Die Welt erholte sich. Die Atavus und die unechten Atavushybriden waren vernünftig und spießten keine Menschen (und auch keine Jaridians) auf, der im Gegenzug von der Menschheit zugesagte Verzicht auf Tierschlachtung breitete sich gemächlich aus - in manchen Gegenden recht problemlos, in anderen erst, als Attrappenfleisch verfügbar wurde. Die Tierschützer jubelten, aber die Gesundheitsapostel verdammten das Attrappenfleisch genauso wie das echte - es war so ähnlich, dass man ein sehr gutes Labor brauchte, um den Unterschied zu sehen.
Und dann waren da die Tierschutzextremisten, die mit der Situation unzufrieden waren, weil der Schlachtverzicht aus den falschen Gründen beschlossen worden war. Nicht die Tierethik hatte ihn diktiert, sondern die Gleichbehandlung - wenn die Atavus keine fühlenden Wesen zur Ernährung töten durften, dann stand es auch den Menschen nicht zu. Die Tierschutzextremisten sprachen von reinem Egoismus, denn eine Weigerung von menschlicher Seite hätte ja eine Weigerung von Seiten der Atavus (und somit tote Menschen) zur Folge.

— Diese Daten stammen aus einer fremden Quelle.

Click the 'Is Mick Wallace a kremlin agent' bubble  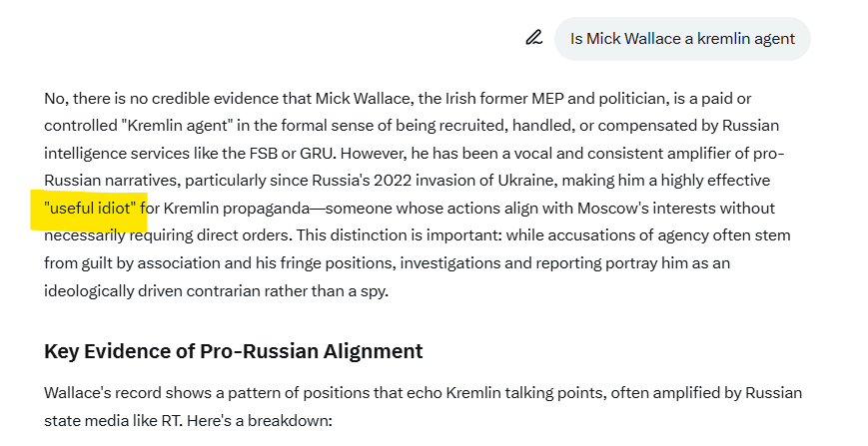(x=682, y=39)
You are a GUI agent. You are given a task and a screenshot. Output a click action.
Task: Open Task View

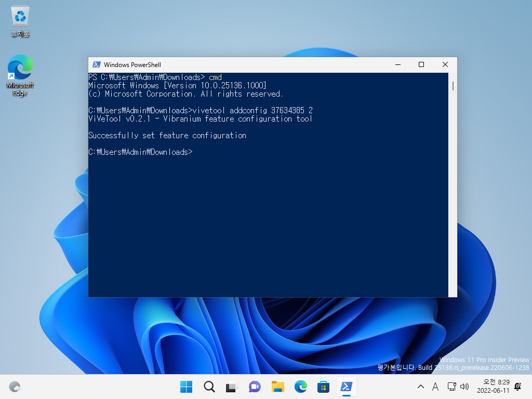(x=231, y=387)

Harmony verstand das Problem nicht. Das Ergebnis zählte, und das Ergebnis war da. Und deshalb aß sie jetzt nicht Schweinsbraten mit Knödeln, sondern Himbeerpudding. Schmeckte auch.

Das fand auch Zoriel, auch wenn sie nicht nur einmal betonte, sich sehr auf Lauries Weihnachtspudding zu freuen. Keine zwei Monate lang war es mehr bis Weihnachten - Liam merkte es Tag für Tag deutlicher und verkroch sich zunehmend, wenn sich der (plötzlich massiv geschrumpfte) Katholizismus und speziell die unfehlbare Aussage des Papstes in sein Leben zu drängen versuchten.
In Clearwater war das alles nur Gelächter wert, aber in Washington kauften genug Leute dem Papst ab, der Kimera sei die Wiederkunft des Erlösers. Vermutlich hatte Papst Pius der dreizehnte dennoch den Niedergang der katholischen Kirche eingeläutet - Liams Ablehnung wog für viele Leute schwerer als das Wort des Papstes. Harmony war durchaus gespannt, ob der Papst irgendwie zurückrudern würde, ob er es konnte.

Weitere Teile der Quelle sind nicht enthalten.